-- Material for the task --
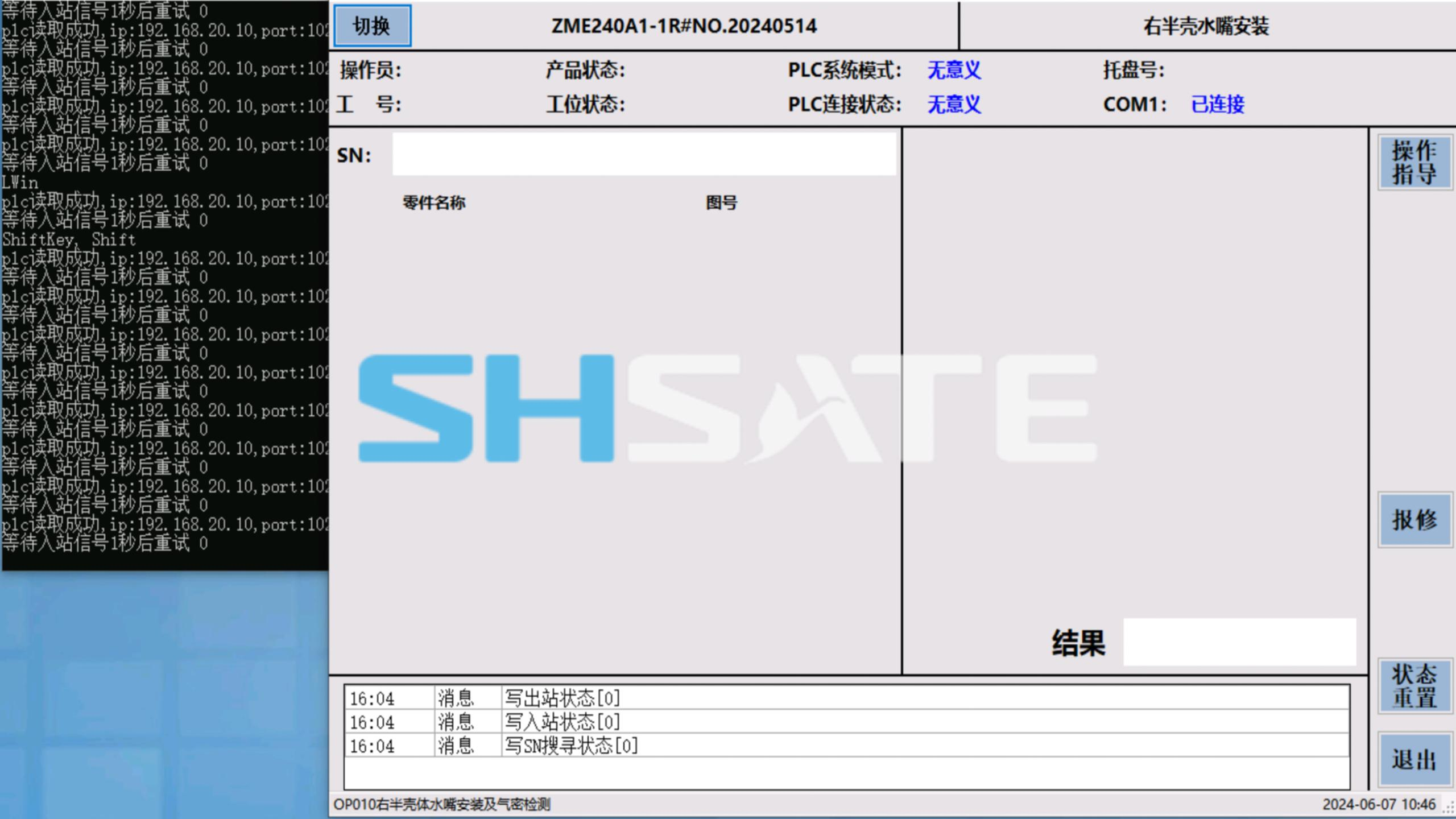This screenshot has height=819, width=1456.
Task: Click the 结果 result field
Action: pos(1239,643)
--
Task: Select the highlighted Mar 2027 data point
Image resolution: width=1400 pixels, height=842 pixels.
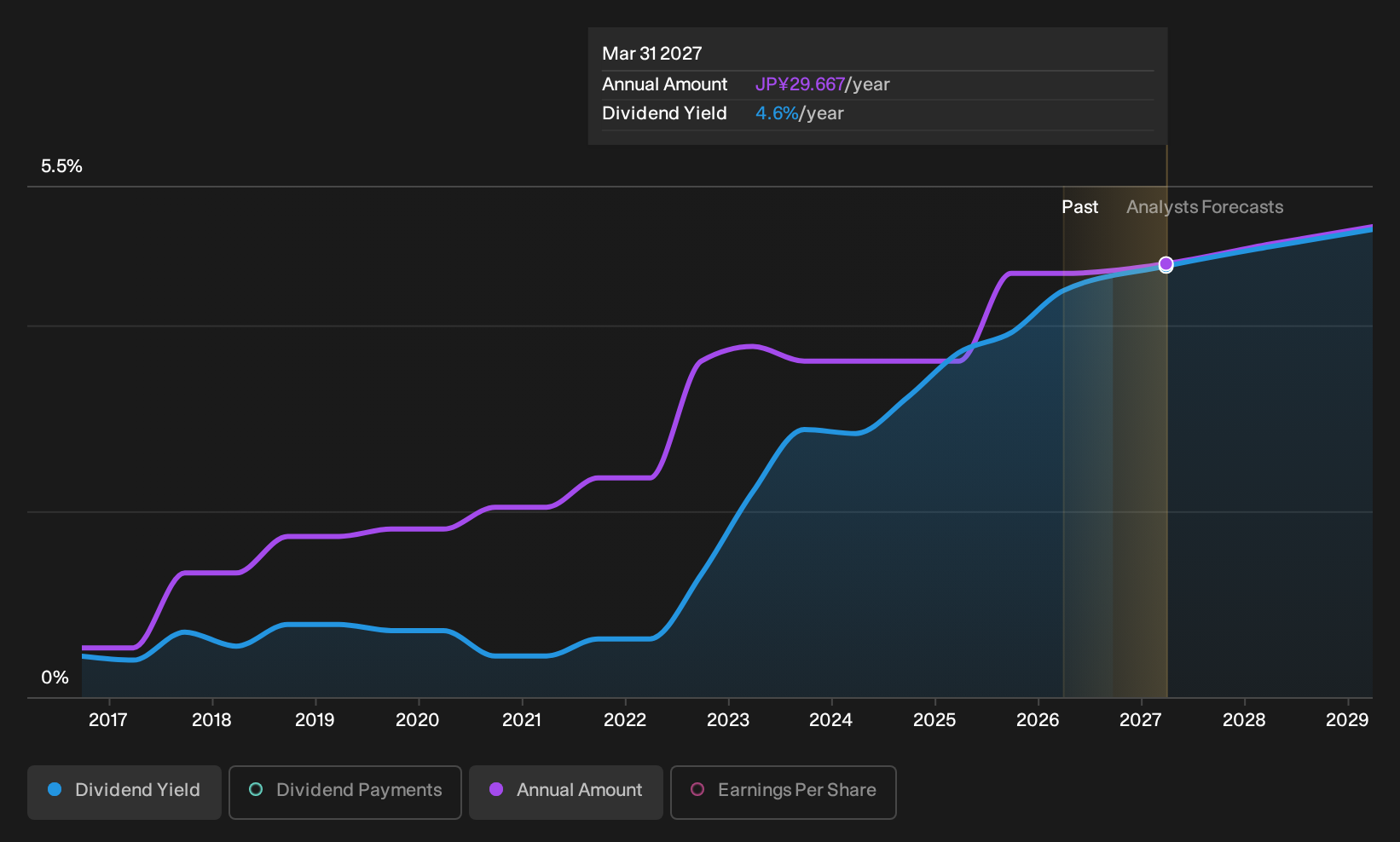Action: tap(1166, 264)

-- Goal of the exercise --
Please turn the lines of the records above into a numbered list, from the line holding "This screenshot has height=819, width=1456." through the line holding "Action: pos(1239,643)", inclusive. Skip any blank lines and leave the pictures out.

-- Full output --
1. This screenshot has height=819, width=1456.
2. Task: Click the 结果 result field
3. Action: pos(1239,643)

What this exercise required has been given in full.